What is needed is a verbatim copy of each record below.

Records supplied:

-- Opening Marker --

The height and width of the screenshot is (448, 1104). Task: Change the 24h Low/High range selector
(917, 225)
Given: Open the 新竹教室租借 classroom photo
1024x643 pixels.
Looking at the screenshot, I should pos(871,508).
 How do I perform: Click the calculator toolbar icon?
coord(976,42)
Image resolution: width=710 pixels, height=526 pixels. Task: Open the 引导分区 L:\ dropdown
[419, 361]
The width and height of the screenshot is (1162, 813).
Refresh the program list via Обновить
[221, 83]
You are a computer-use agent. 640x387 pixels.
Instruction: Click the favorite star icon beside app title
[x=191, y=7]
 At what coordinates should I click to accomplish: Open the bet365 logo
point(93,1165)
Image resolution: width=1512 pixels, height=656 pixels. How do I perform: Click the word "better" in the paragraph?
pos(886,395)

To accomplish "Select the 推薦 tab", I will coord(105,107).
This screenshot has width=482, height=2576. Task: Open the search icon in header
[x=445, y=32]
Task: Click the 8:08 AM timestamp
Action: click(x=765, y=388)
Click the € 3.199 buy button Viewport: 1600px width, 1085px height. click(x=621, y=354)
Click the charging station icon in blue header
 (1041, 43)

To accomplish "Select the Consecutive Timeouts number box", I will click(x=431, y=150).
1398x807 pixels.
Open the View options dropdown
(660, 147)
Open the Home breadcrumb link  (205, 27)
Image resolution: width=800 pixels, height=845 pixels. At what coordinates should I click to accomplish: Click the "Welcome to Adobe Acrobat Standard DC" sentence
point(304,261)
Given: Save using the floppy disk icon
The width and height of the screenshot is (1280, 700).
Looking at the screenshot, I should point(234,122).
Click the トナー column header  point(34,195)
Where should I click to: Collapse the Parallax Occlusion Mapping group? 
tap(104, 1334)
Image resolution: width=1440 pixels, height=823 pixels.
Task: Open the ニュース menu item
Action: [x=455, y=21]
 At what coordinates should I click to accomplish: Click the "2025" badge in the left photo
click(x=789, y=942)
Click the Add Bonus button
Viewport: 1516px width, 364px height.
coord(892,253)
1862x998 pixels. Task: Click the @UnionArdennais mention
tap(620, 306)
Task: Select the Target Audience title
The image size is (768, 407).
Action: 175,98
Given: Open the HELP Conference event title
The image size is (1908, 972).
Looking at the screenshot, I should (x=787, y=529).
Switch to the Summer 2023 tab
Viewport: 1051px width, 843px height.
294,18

-- Closing Marker --

Task answer:
The height and width of the screenshot is (448, 1104). Task: Change the 24h Low/High range selector
(917, 225)
Given: Open the 新竹教室租借 classroom photo
1024x643 pixels.
Looking at the screenshot, I should pos(871,508).
 How do I perform: Click the calculator toolbar icon?
coord(976,42)
Image resolution: width=710 pixels, height=526 pixels. Task: Open the 引导分区 L:\ dropdown
[419, 361]
The width and height of the screenshot is (1162, 813).
Refresh the program list via Обновить
[221, 83]
You are a computer-use agent. 640x387 pixels.
Instruction: Click the favorite star icon beside app title
[x=191, y=7]
 At what coordinates should I click to accomplish: Open the bet365 logo
point(93,1165)
Image resolution: width=1512 pixels, height=656 pixels. How do I perform: Click the word "better" in the paragraph?
pos(886,395)

To accomplish "Select the 推薦 tab", I will coord(105,107).
This screenshot has width=482, height=2576. Task: Open the search icon in header
[x=445, y=32]
Task: Click the 8:08 AM timestamp
Action: click(x=765, y=388)
Click the € 3.199 buy button Viewport: 1600px width, 1085px height. click(x=621, y=354)
Click the charging station icon in blue header
 (1041, 43)

To accomplish "Select the Consecutive Timeouts number box", I will click(x=431, y=150).
1398x807 pixels.
Open the View options dropdown
(660, 147)
Open the Home breadcrumb link  (205, 27)
Image resolution: width=800 pixels, height=845 pixels. At what coordinates should I click to accomplish: Click the "Welcome to Adobe Acrobat Standard DC" sentence
point(304,261)
Given: Save using the floppy disk icon
The width and height of the screenshot is (1280, 700).
Looking at the screenshot, I should point(234,122).
Click the トナー column header  point(34,195)
Where should I click to: Collapse the Parallax Occlusion Mapping group? 
tap(104, 1334)
Image resolution: width=1440 pixels, height=823 pixels.
Task: Open the ニュース menu item
Action: [x=455, y=21]
 At what coordinates should I click to accomplish: Click the "2025" badge in the left photo
click(x=789, y=942)
Click the Add Bonus button
Viewport: 1516px width, 364px height.
coord(892,253)
1862x998 pixels. Task: Click the @UnionArdennais mention
tap(620, 306)
Task: Select the Target Audience title
The image size is (768, 407).
Action: 175,98
Given: Open the HELP Conference event title
The image size is (1908, 972).
Looking at the screenshot, I should (x=787, y=529).
Switch to the Summer 2023 tab
Viewport: 1051px width, 843px height.
294,18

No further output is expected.